**Task description:** The answer is one number. Say how many lines in the entries below include the word "computer".

==============================

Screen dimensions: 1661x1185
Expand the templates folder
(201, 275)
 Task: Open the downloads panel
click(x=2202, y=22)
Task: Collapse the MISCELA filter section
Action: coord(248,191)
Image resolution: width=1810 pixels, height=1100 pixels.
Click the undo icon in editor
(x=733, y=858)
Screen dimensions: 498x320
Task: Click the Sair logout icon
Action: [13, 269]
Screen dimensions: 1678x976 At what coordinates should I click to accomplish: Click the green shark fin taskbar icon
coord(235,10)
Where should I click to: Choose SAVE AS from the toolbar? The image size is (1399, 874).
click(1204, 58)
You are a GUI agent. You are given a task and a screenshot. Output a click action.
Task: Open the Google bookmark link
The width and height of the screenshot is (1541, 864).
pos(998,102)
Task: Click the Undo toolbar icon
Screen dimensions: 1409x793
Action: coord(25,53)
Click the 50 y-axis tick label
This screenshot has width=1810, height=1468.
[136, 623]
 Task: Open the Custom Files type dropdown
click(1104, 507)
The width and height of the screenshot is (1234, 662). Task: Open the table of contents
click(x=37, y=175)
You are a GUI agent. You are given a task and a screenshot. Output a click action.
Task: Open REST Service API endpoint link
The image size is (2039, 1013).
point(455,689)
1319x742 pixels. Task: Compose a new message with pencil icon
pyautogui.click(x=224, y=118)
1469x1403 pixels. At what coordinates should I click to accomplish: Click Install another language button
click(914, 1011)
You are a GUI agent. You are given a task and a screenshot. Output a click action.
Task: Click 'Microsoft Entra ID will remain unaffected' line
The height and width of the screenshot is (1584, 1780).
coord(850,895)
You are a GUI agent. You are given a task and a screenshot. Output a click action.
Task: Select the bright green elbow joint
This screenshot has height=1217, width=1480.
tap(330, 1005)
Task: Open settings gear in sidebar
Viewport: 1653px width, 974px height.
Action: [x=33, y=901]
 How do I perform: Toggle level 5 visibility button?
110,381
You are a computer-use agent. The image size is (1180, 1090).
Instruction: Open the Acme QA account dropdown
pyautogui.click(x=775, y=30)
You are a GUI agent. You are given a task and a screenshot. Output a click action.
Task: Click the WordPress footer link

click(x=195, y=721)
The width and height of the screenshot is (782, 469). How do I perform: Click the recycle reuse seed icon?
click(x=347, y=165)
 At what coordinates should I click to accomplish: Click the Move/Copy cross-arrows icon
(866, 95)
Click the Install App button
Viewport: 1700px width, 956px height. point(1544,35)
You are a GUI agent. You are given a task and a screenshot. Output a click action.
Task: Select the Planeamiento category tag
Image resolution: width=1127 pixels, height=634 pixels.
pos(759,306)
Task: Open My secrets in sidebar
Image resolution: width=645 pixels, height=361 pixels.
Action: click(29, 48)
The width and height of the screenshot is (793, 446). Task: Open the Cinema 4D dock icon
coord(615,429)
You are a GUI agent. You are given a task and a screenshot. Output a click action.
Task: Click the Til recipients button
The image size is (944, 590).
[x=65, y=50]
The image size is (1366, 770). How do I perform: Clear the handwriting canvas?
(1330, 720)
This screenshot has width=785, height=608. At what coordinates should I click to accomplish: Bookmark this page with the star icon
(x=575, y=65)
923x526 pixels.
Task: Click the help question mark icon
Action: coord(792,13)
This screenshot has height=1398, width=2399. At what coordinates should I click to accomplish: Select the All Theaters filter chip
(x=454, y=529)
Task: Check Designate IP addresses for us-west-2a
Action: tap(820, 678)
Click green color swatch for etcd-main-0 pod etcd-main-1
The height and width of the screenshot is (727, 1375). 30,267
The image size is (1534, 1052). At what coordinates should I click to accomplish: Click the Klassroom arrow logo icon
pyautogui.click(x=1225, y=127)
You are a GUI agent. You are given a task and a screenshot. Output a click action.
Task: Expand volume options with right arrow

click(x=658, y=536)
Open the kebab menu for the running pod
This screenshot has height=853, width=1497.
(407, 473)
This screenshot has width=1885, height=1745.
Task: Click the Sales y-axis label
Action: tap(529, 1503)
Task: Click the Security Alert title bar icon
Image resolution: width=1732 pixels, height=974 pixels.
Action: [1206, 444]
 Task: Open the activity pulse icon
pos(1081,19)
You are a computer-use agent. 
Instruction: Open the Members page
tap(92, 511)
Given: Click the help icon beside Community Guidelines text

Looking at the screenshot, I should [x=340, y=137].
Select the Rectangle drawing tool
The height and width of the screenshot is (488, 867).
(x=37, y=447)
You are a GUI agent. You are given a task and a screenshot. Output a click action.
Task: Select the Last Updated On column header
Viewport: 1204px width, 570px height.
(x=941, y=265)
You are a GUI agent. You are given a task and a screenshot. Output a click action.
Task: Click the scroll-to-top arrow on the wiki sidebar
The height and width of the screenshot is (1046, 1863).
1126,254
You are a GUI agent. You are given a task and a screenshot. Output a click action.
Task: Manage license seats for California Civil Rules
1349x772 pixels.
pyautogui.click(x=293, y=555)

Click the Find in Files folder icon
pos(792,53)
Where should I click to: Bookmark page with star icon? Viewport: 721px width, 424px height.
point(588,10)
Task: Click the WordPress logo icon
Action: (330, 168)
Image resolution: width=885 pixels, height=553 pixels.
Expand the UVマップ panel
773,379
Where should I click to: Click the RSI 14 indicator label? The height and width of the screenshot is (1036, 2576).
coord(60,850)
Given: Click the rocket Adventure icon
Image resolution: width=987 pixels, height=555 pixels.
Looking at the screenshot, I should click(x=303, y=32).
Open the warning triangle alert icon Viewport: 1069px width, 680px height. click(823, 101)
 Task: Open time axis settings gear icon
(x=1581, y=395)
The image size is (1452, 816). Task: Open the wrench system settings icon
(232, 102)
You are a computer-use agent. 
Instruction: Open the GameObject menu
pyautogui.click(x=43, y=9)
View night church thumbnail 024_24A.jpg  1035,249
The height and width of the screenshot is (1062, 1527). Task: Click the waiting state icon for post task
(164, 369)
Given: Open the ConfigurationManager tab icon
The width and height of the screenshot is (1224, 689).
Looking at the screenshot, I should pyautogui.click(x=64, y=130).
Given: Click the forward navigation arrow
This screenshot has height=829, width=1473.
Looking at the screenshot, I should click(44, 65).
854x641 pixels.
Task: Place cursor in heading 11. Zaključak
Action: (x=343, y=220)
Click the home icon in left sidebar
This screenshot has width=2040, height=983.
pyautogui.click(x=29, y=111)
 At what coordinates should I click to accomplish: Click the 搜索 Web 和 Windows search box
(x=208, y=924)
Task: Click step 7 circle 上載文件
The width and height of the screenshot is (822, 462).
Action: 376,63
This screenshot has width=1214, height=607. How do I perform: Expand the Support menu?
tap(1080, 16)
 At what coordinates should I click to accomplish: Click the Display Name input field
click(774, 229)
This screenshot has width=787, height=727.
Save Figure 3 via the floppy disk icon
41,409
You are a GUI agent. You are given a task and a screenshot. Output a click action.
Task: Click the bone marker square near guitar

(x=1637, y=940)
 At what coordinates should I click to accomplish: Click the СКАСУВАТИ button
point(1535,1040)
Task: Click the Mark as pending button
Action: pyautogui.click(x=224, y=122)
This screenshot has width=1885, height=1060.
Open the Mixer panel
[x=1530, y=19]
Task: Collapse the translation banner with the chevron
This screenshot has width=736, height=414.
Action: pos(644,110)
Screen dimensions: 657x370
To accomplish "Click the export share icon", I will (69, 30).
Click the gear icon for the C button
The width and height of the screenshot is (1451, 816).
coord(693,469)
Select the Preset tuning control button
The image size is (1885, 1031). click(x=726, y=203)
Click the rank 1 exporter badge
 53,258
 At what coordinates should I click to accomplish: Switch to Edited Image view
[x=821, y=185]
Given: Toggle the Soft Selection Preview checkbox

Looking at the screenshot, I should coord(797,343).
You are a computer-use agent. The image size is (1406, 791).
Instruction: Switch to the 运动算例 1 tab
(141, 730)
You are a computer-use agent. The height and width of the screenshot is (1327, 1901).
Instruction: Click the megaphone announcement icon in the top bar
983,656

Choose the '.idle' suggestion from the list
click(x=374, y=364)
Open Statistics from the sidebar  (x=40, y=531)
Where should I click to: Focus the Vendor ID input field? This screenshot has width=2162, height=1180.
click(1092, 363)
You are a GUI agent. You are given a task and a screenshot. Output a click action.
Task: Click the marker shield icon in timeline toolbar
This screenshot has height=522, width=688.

==============================

**Exercise answer:** 5